Page extract:
There is also a significant interaction term. There is compelling evidence that the different sexes of passengers responded different to their class status in terms of their likely survival. There appears to be a rough halving of survival between the 1st and 3rd classes for both sexes but in woman 2nd class females were not far behind their first class counterparts in probability of survival.

Tree based methods

We use a decision tree approach to build the set of splitting rules used to segment the predictor space. This is to improve our interpretation of the logistic regression model which can be difficult due to the the use of a non-intuitive but mathematically convenient logit link function. By providing a simple and useful interpretation it may assist us in deciding how to proceed in order to improve our prediction accuracy.

hist(train$Fare, col = "grey", main = "", xlab = "Fare")

plot of chunk 2016-05-21_hist1

We go ahead and fit a decision tree after modifying the data slightly. We specify the qualitative variables as factors, ordered if appropriate. The new variables Fare and SibSp are included in the model. Presumably Fare is the amount paid for a ticket and SibSp

library(rpart)
library(rattle)
## Warning: package 'rattle' was built under R version 3.2.5
## Rattle: A free graphical interface for data mining with R.
## Version 4.1.0 Copyright (c) 2006-2015 Togaware Pty Ltd.
## Type 'rattle()' to shake, rattle, and roll your data.

Supplied data:
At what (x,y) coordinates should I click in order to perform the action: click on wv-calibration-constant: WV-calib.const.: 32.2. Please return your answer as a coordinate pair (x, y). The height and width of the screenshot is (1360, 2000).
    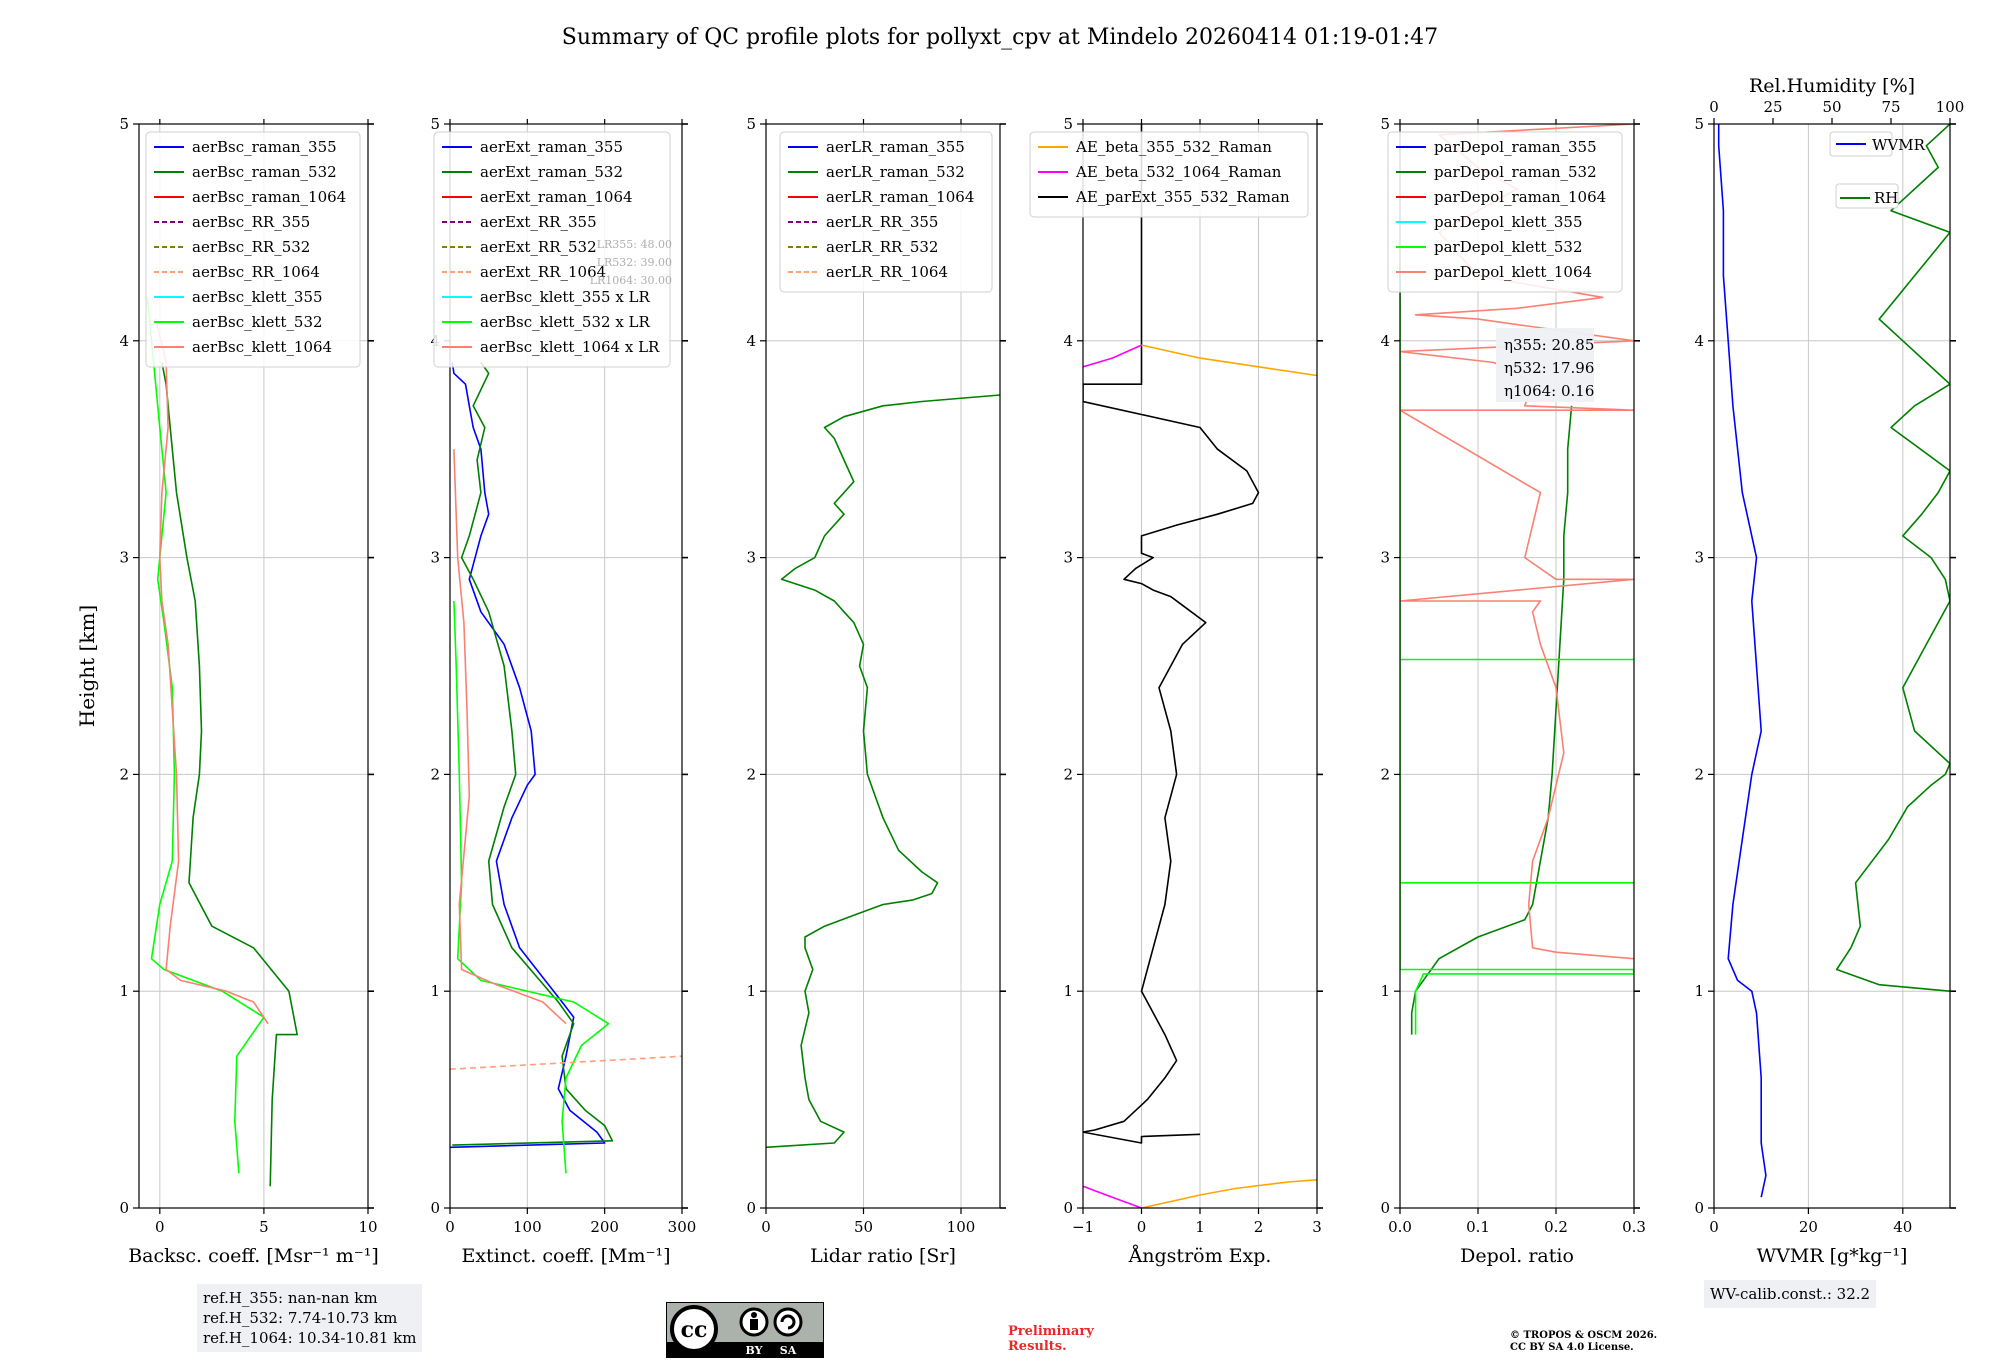
    Looking at the image, I should click on (1790, 1294).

Exercise tasks:
[a] Please rewrite the passage of the survival analysis excerpt that opens with "plot of chunk" and closes with "mining with R.", substituting "classification tree" for "decision tree".
[b] Decide whether each statement below agrees with the survival analysis excerpt. Answer yes or no for each, and quote the words of the excerpt that settle it.
(i) Second-class females were not far behind first-class females in probability of survival.
(ii) The histogram of fares is drawn in blue.
(iii) The logit link function is described as intuitive.

Solutions:
[a]
plot of chunk 2016-05-21_hist1

We go ahead and fit a classification tree after modifying the data slightly. We specify the qualitative variables as factors, ordered if appropriate. The new variables Fare and SibSp are included in the model. Presumably Fare is the amount paid for a ticket and SibSp

library(rpart)
library(rattle)
## Warning: package 'rattle' was built under R version 3.2.5
## Rattle: A free graphical interface for data mining with R.

[b]
(i) Yes: "in woman 2nd class females were not far behind their first class counterparts in probability of survival"
(ii) No: "col = "grey""
(iii) No: "non-intuitive but mathematically convenient logit link function"